After 40 years of implementation, the initial sterilization laws were finally overturned in 1976. Nonetheless, this period of Sweden’s modern history reveals a key danger of its welfare state: The level of reach into the lives of its citizens can easily result in coerced civil rights violations that are sponsored by an unprincipled government. No financial compensation can undo the policy’s success. The generational legacy exists in what is now absent: Unbroken family lines. Instead, the majority of sterilized individuals are destined to be descendant-less.

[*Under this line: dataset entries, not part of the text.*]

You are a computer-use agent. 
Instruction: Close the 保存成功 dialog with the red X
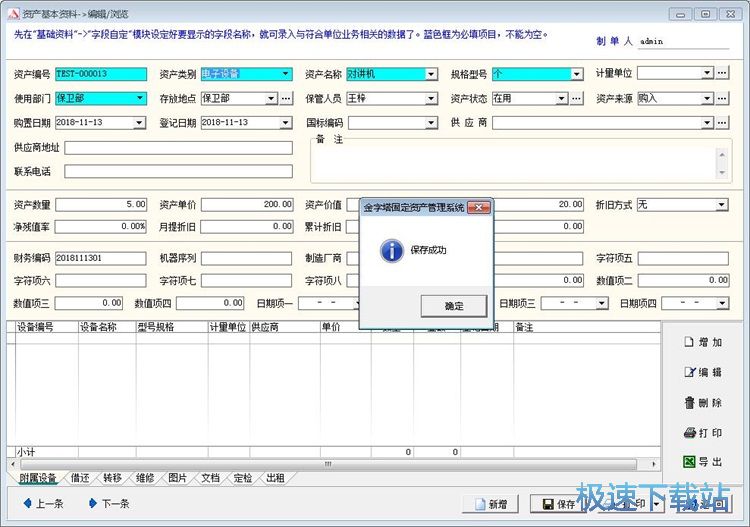[480, 207]
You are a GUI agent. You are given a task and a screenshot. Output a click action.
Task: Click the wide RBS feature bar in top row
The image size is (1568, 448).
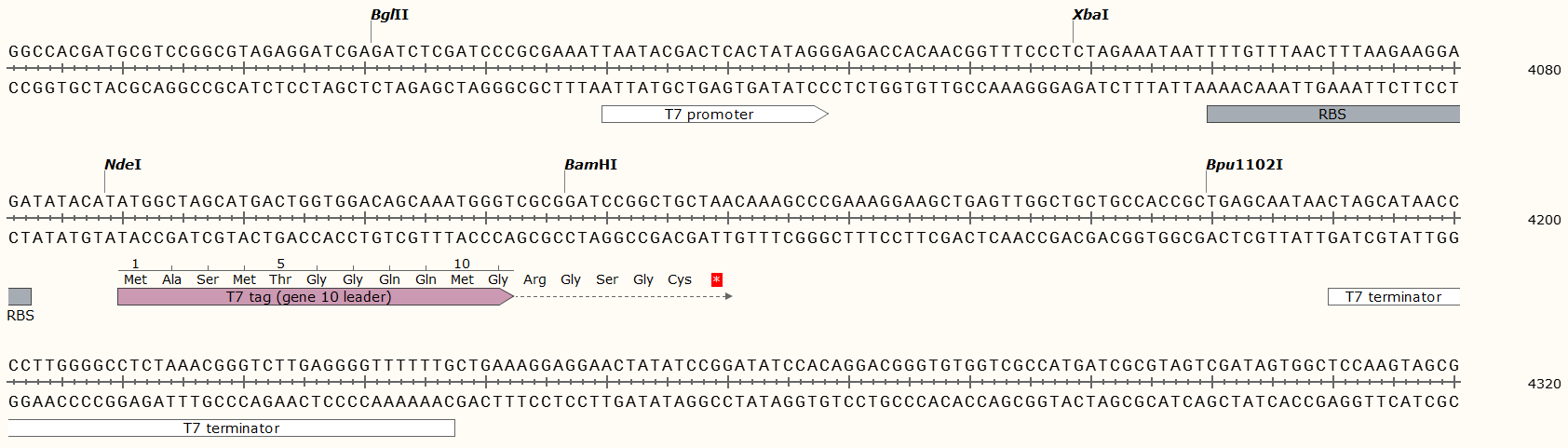(1332, 115)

The repeal of the 1934 and 1941 laws was by no means the end of state-mandated sterilization in Sweden. Four years before 1976, Sweden implemented a new iteration of this eugenics program, requiring sterilization for anyone seeking a sex-change operation. In another ironic coupling of progressive politics with conservative social ideals, Sweden became the first country in Europe to formally allow preferred gender recognition, but, once again, on the condition of either infertility or active sterilization. The social motivations for this stipulation were the same as before. The Swedish government had an idea of what constituted a good parent and believed its duty was to prevent “problem parents” from raising “problem children” and eliminate social disharmony and welfare dependence by any means necessary. When this stipulation was finally repealed in 2012, it was not by the Swedish government’s choice but rather due to a long overdue ruling by the Stockholm Administrative Court of Appeals that the law was unconstitutional and incompatible with the European Convention on Human Rights.

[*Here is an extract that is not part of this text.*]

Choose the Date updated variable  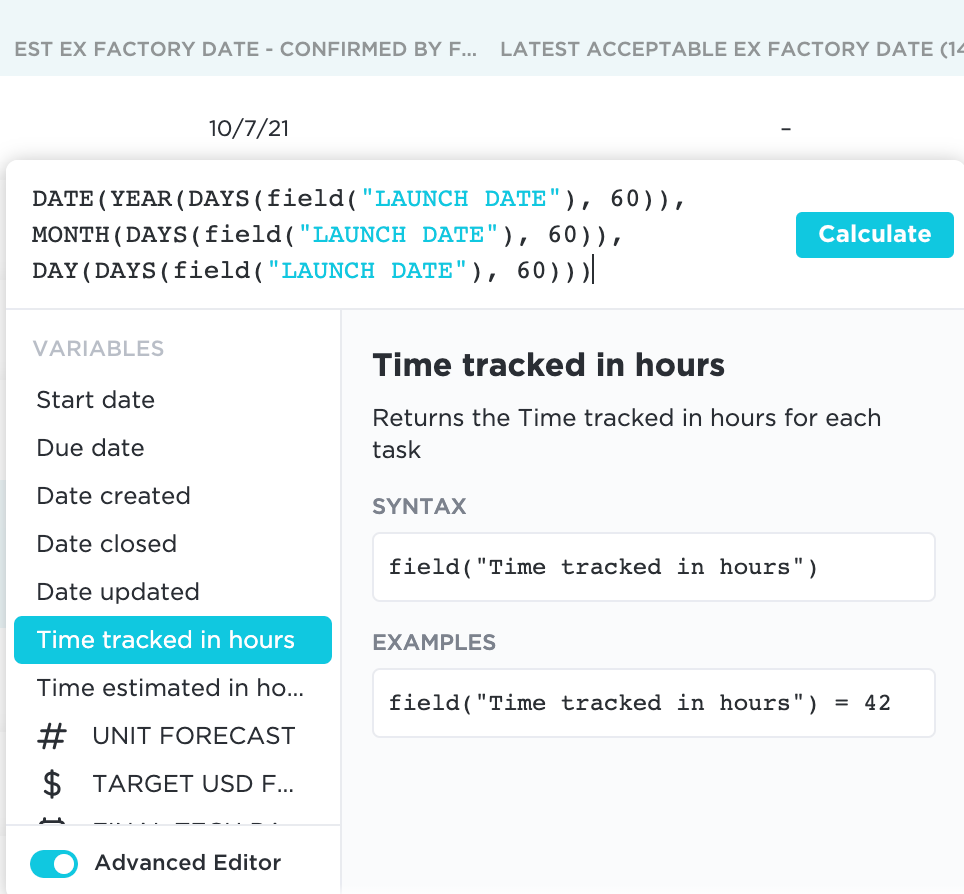tap(118, 593)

Sweden’s trajectory of sterilization laws is not unique. Sterilization programs were in effect in Norway from 1934 to 1977, in Denmark from 1929 to 1967, and in Finland from 1935 to 1970. Likewise, infertility through sterilization was a requirement for preferred gender recognition in all the aforementioned countries until the 2010s, with Finland only changing its policy in 2023 as a result of court intervention rather than legislative repeal. This is one shared story with the same motivations, effects, and common legacy playing out across the majority of Nordic countries over the course of the last century. It is a story that offers the Nordic model a new definition: a model in which the provision of welfare services originates in the intentional refinement of the population to those deemed maximally self-sufficient and socially homogeneous. Through forced sterilization, all of these nations unashamedly curated their own futures in accordance with a uniform idea of morality, maturity, and idealized citizenry. They attempted to condition “undesirable elements” out of existence.